Only one span of the listing below should come back. It runs from the line with "Given: Click the Posting Date column header" through the line with "Image resolution: width=1293", and each of its lines must be reproduced exactly.

Source records –
····················

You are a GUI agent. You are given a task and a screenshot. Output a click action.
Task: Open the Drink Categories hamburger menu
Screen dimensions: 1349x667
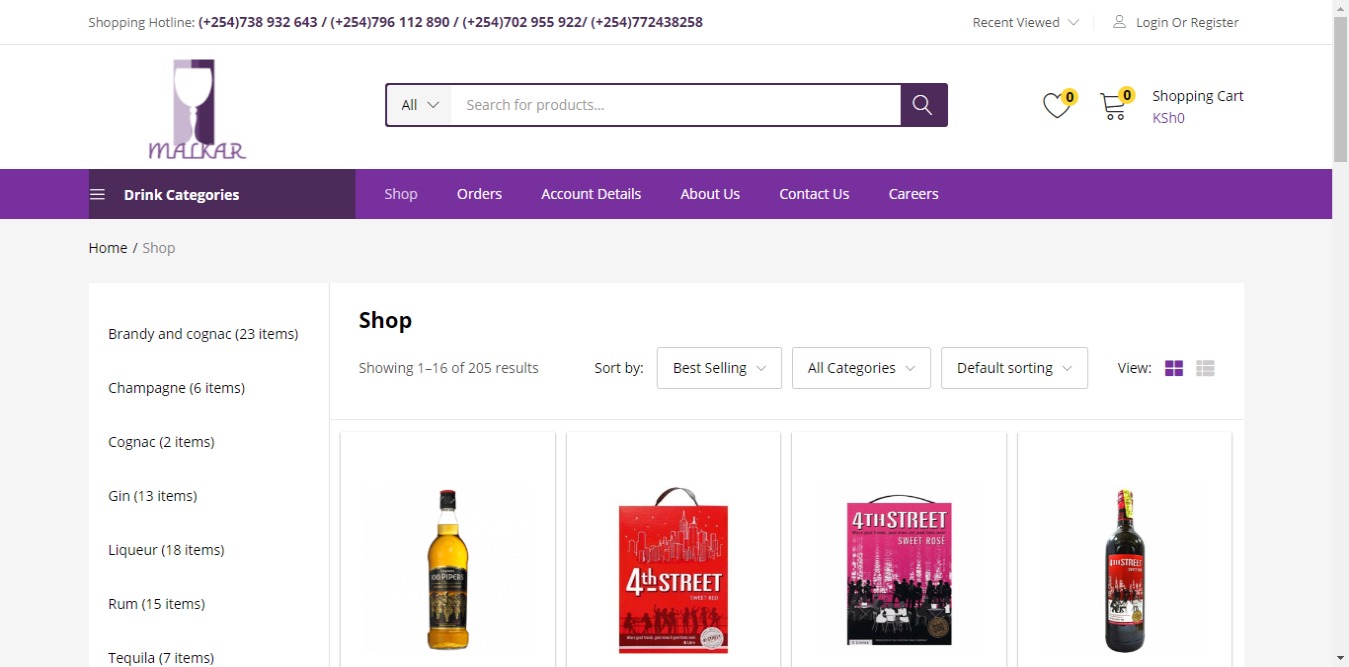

····················

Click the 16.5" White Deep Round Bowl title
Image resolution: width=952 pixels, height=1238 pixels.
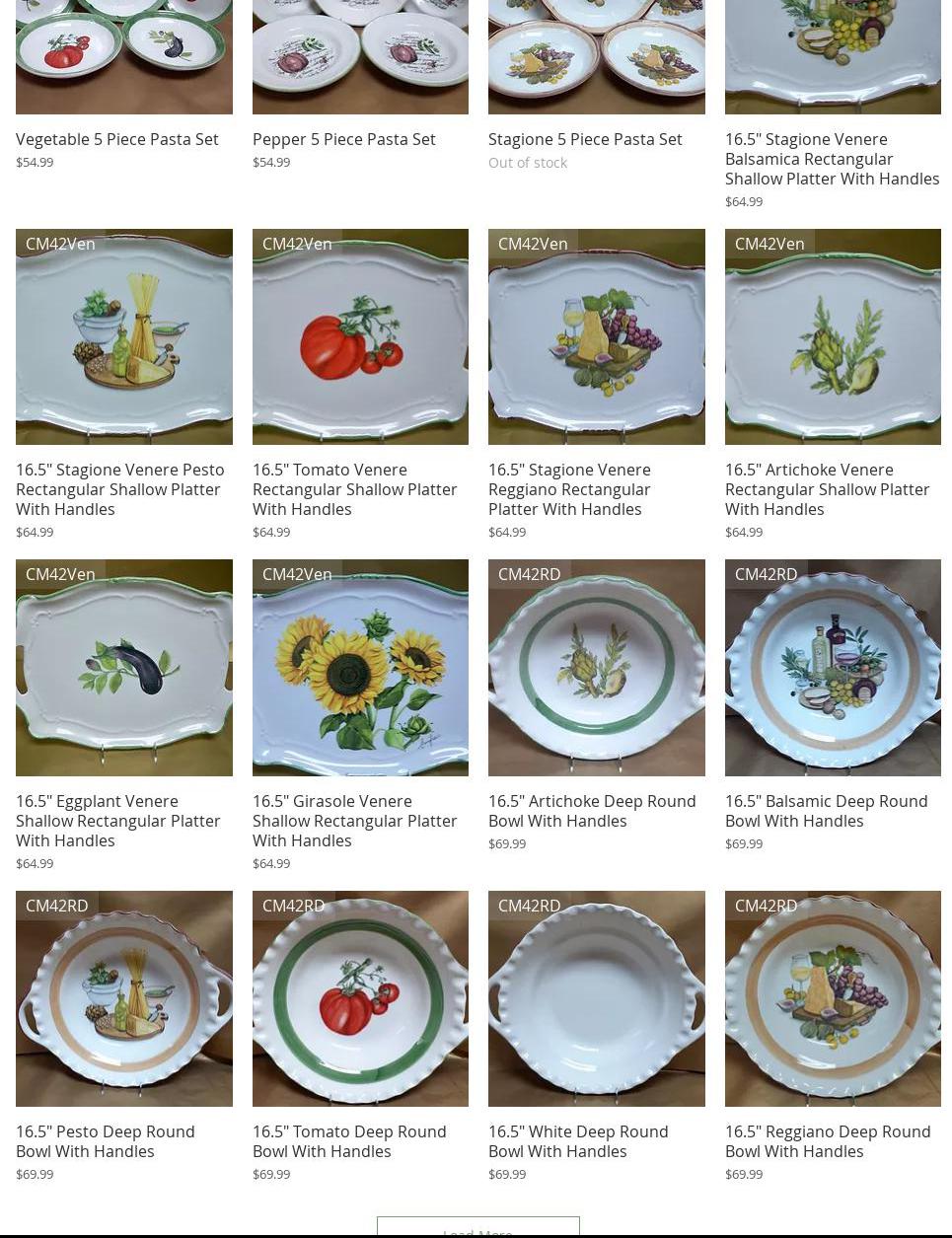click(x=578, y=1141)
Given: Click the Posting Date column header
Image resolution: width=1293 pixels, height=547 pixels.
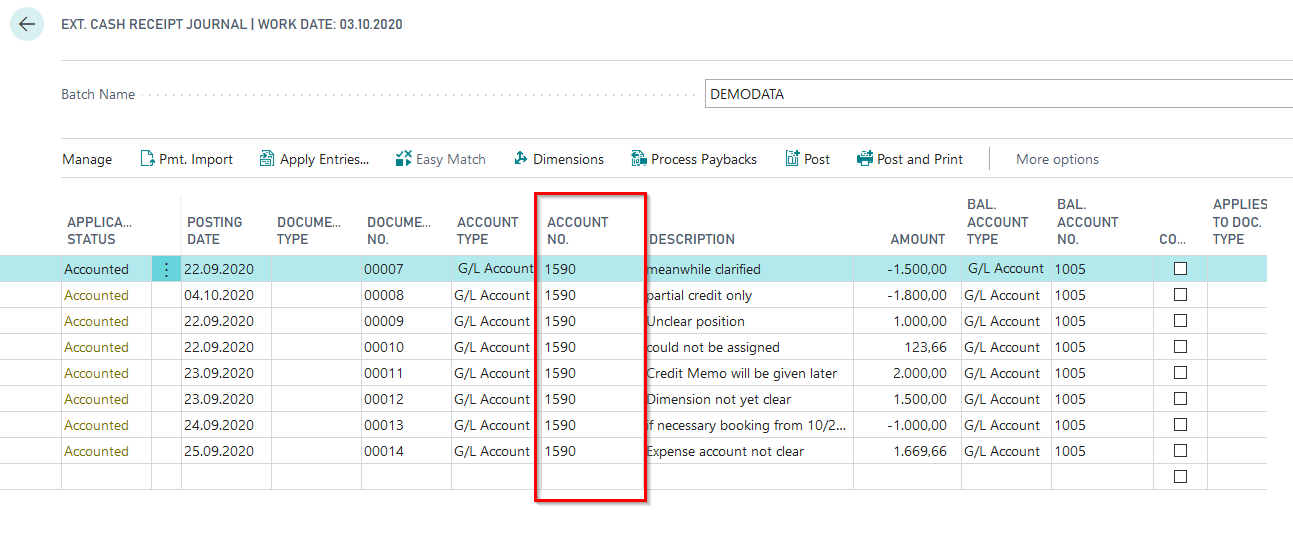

····················

Written reply –
Given: Click the Posting Date column header
Image resolution: width=1293 pixels, height=547 pixels.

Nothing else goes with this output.